Extract:
== == ==
Behind the scenes at the BBC

If you have booked, you can get behind the scenes at the BBC on a Media City tour.  The tours vary, depending on what is being filmed or recorded at the time, but this is a marvellous opportunity to get a feel for how the BBC produce their quality programmes, from Blue Peter to the BBC Philharmonic, Woman’s Hour to Five Live Sport.  There are also special CBBC tours for children.  The tours are lots of fun and everyone enjoys being in the interactive studio where you get to try your hand at being a weather presenter and reading the news.

While you are in Media City take a few minutes to walk the Blue Peter Gold Badge Walk, a path honouring some of the well-known names who have received a Blue Peter Gold Badge.  This ends near the actual Blue Peter Garden which is tiny but always makes me smile.
== == ==
Material provided:
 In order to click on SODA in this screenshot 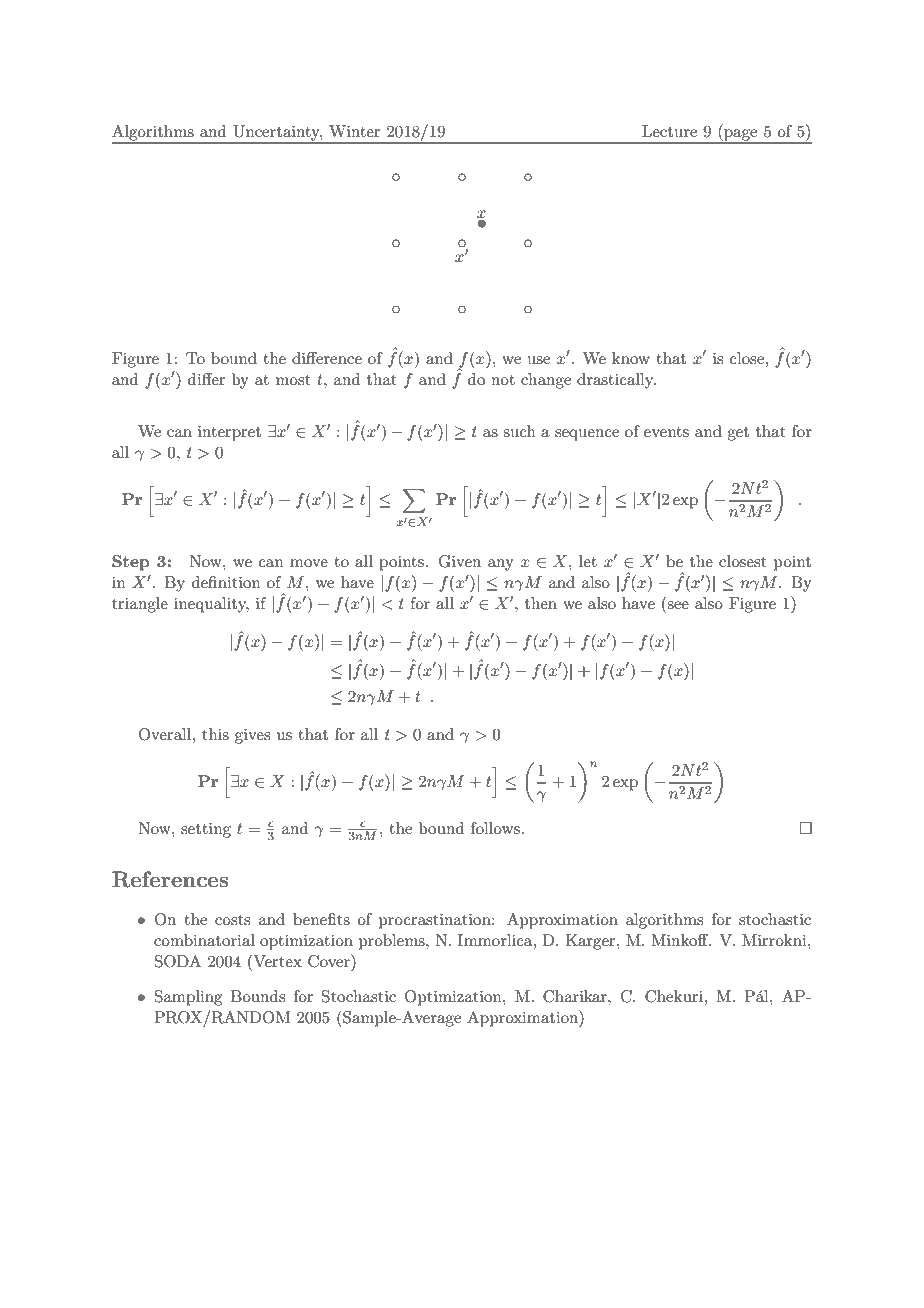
== == ==
Required actions:
1. In the Media City passage, what two things can visitors try in the interactive studio?
2. Reproduce the Media City passage from "While you are" up to and including "makes me smile.".
None of the data is needed for this work.

Answers to the tasks:
1. Being a weather presenter and reading the news.

2.
While you are in Media City take a few minutes to walk the Blue Peter Gold Badge Walk, a path honouring some of the well-known names who have received a Blue Peter Gold Badge.  This ends near the actual Blue Peter Garden which is tiny but always makes me smile.